Mari kita elaborasi lebih jauh. Pertama, kata “karena begitu besar KASIH Allah...” Keselamatan terjadi karena KASIH Allah, bukan upaya manusia! Tanpa KASIH Allah mustahil ada keselamatan. Kasih Allah itu tidak abstrak tetapi konkret. Sebesar apa kasih Allah? Jawabnya, sebesar Allah! Sebesar apa Allah? Unlimited! Oleh sebab itu Yohanes menuliskan “karena begitu besar”, karena tidak ada kata yang mampu menjelaskannya. Tetapi Yohanes tidak membiarkan pembacanya menafsirkan sendiri KASIH Allah yang tidak terbatas itu. Maka selanjutnya dia menulis “sehingga Ia mengaruniakan Anak-Nya yang tunggal...” Kedua, kata “mengaruniakan Anak-Nya yang tunggal” adalah pengertian dan penafsiran sah seberapa besar kasih Allah itu. Dengan kata lain, wujud kasih Allah yang tidak terbatas itu adalah pengaruniaan Anak-Nya yang tunggal yaitu Yesus Kristus mati di kayu salib untuk menebus dosa-dosa manusia. Tanpa Kristus tidak ada kasih karunia.

Mengapa Allah harus mengaruniakan Anaknya untuk menebus dosa?
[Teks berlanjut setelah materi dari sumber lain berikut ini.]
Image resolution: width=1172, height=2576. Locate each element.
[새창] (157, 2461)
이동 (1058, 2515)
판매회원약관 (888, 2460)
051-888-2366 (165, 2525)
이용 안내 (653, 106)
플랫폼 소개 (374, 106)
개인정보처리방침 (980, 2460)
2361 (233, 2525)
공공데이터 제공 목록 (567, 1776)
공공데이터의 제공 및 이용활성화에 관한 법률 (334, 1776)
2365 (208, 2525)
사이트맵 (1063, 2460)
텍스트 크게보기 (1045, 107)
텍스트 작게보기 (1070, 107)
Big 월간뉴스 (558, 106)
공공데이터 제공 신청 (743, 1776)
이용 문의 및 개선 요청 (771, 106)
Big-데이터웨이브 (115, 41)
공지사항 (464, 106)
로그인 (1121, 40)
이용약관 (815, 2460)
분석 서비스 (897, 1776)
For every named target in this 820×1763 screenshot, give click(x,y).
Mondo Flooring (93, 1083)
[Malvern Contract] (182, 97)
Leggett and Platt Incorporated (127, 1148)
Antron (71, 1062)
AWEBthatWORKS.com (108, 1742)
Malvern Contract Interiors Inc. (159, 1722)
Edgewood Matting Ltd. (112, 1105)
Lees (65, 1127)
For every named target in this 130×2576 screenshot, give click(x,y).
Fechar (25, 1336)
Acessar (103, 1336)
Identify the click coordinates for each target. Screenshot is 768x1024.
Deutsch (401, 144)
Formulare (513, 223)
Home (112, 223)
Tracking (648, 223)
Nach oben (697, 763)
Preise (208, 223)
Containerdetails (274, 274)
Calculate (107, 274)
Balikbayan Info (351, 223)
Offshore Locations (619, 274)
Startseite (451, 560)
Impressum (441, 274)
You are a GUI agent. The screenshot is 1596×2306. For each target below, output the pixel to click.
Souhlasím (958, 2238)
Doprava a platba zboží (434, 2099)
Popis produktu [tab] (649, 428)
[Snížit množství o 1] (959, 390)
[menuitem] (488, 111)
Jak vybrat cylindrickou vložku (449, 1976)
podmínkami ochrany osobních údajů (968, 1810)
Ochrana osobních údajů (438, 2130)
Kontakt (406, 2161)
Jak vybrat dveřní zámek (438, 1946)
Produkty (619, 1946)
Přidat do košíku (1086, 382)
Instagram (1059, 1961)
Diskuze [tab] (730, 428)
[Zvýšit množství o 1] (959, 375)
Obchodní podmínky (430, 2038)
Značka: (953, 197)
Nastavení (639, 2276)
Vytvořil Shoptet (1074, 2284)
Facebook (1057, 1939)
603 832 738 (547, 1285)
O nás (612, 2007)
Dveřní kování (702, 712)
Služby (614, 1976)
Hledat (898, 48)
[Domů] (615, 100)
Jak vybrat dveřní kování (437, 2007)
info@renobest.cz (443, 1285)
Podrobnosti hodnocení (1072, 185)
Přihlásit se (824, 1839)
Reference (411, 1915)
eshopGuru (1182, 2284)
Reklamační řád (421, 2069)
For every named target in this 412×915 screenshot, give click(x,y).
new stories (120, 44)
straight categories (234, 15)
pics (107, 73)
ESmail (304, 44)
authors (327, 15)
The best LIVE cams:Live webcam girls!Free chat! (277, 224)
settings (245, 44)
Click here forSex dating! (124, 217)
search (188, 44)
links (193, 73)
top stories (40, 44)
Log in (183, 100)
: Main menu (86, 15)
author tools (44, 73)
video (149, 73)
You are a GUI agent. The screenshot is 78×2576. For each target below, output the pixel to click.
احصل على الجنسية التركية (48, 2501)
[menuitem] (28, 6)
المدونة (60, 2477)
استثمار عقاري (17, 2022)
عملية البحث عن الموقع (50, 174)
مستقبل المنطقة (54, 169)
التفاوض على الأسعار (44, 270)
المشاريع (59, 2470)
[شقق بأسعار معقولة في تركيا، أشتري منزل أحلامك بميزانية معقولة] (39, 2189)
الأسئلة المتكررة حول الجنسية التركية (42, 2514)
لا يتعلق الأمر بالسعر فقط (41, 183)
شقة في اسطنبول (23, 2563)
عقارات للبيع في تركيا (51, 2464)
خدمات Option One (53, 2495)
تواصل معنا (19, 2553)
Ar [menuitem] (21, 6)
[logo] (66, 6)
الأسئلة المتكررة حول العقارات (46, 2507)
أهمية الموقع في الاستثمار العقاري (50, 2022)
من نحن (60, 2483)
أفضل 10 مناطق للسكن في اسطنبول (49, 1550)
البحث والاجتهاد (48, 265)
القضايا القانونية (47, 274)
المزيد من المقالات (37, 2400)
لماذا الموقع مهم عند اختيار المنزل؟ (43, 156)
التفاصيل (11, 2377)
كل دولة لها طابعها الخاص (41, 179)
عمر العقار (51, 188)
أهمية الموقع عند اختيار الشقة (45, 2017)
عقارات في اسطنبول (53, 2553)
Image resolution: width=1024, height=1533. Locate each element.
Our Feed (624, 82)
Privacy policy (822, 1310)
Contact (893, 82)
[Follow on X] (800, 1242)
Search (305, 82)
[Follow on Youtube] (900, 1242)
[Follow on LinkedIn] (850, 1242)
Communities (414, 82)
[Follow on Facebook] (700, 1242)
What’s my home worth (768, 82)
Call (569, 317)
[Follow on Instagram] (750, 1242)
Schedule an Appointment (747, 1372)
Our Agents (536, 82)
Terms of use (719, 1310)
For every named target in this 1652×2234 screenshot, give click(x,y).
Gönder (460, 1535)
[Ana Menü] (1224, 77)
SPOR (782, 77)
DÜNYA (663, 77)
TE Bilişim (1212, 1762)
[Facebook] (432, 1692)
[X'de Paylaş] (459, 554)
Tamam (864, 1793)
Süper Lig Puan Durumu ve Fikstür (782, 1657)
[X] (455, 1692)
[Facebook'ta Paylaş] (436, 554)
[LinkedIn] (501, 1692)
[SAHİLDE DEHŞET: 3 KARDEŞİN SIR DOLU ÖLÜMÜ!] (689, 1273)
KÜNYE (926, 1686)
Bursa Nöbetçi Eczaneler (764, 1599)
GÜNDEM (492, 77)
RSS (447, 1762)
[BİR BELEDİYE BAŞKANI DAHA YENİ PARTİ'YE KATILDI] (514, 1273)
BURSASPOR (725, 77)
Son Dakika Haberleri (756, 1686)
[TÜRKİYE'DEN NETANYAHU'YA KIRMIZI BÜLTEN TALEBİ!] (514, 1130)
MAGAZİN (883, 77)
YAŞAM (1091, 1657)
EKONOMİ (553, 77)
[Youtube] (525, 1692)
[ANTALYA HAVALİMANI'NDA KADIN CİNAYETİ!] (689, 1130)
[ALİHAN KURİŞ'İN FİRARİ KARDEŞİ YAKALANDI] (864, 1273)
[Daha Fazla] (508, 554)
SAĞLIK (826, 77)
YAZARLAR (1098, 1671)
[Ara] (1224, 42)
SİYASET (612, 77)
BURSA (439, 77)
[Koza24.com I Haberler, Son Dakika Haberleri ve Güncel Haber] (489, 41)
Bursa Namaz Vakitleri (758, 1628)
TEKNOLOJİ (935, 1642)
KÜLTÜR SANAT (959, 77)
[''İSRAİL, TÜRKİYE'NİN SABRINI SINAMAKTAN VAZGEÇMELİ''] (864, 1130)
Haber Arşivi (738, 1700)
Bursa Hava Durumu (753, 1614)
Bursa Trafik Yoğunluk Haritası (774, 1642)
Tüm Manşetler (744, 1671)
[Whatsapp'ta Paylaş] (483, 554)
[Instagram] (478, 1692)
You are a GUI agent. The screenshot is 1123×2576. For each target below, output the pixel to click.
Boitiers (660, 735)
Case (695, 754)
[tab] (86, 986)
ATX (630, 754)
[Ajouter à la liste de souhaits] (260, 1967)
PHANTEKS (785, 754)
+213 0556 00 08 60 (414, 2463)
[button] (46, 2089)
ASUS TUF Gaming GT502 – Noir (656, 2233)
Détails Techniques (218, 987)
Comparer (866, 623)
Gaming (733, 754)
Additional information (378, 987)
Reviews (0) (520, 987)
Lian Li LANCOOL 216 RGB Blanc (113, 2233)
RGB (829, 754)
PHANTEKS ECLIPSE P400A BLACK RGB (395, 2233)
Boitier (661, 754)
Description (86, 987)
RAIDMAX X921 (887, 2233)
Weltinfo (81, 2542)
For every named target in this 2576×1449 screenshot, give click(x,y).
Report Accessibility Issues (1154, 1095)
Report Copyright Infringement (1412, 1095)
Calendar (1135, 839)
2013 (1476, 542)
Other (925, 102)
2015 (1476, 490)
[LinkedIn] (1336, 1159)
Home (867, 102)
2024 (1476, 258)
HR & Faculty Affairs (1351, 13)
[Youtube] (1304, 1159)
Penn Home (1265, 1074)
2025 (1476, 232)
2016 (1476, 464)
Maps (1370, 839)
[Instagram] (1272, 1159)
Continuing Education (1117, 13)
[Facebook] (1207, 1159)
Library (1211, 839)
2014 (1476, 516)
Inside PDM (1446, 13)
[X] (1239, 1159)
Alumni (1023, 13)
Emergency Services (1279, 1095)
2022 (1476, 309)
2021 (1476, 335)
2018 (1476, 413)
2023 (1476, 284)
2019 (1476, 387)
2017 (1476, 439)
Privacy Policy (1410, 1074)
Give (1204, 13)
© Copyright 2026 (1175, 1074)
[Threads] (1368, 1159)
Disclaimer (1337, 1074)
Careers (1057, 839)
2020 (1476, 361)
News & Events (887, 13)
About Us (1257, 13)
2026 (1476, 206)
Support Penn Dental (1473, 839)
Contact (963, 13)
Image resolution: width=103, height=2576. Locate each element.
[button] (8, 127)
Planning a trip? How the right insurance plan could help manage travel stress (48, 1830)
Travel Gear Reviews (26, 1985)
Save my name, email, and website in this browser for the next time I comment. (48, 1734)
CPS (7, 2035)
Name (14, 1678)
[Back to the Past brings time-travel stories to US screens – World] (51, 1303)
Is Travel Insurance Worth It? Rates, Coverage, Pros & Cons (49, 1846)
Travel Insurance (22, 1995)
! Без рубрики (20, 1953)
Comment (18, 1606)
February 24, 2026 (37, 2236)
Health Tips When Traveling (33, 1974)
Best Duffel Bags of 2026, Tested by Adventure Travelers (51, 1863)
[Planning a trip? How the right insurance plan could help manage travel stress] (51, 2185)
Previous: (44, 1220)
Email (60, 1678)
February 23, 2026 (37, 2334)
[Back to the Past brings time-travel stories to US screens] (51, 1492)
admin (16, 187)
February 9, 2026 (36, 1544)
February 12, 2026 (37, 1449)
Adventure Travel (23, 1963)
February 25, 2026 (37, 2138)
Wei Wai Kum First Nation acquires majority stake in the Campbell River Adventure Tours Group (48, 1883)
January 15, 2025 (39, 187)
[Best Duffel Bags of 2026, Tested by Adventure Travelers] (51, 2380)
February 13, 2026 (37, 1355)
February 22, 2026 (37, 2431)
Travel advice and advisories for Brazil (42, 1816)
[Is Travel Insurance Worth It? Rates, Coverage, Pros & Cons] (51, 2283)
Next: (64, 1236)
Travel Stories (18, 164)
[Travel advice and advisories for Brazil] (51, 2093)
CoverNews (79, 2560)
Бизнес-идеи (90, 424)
Pada tulisan-tulisan yang lalu jawaban atas pertanyaan ini sudah diuraikan secara panjang lebar. Tetapi secara singkat pertanyaan ini perlu dijawab kembali. Allah mengaruniakan Anak-Nya mati di salib untuk menyelesaikan problem dosa karena manusia tidak mungkin bisa menyelesaikan dosa-dosanya. Manusia butuh figur di luar dirinya untuk menyelesaikan dosa-dosanya (Bacalah: dosa dalam skenario). Jika manusia bisa mengatasi dan menyelesaikan dosa-dosanya sendiri, maka Allah tidak perlu mengutus Anak-Nya ke dunia ini. Tetapi kenyataannya semua manusia telah ditawan dan diperbudak dosa tanpa mampu melepaskan diri. Penguasaan dosa atas manusia adalah mutlak!

Ketiga, kalimat “supaya setiap orang yang percaya kepadanya tidak BINASA, melainkan beroleh hidup yang kekal.” Kata kunci pada kalimat ini adalah “PERCAYA” atau “IMAN.” Hanya IMANlah sarana satu-satunya untuk mengalirkan keselamatan yang disediakan Allah. Apa yang sudah dilakukan oleh Yesus Kristus di kayu salib hanya bermakna bagi seseorang jika orang itu punya iman. Sementara itu, sebagaimana dijelaskan di atas, iman hanya mungkin dimiliki jika manusia mendengar firman Kristus. Oleh sebab itu fakta kematian Yesus di kayu salib harus senantiasa diberitakan karena hanya dengan cara inilah seseorang dimungkinkan miliki iman dan percaya kepada-Nya. Melalui iman, kasih Allah yang tidak terbatas dan menyelamatkan dialirkan kepada barangsiapa yang percaya. Perhatikan, iman yang mengalirkan keselamatan tidak hanya membuat seseorang TIDAK BINASA tetapi juga BEROLEH HIDUP KEKAL. Puji syukur kepada Tuhan!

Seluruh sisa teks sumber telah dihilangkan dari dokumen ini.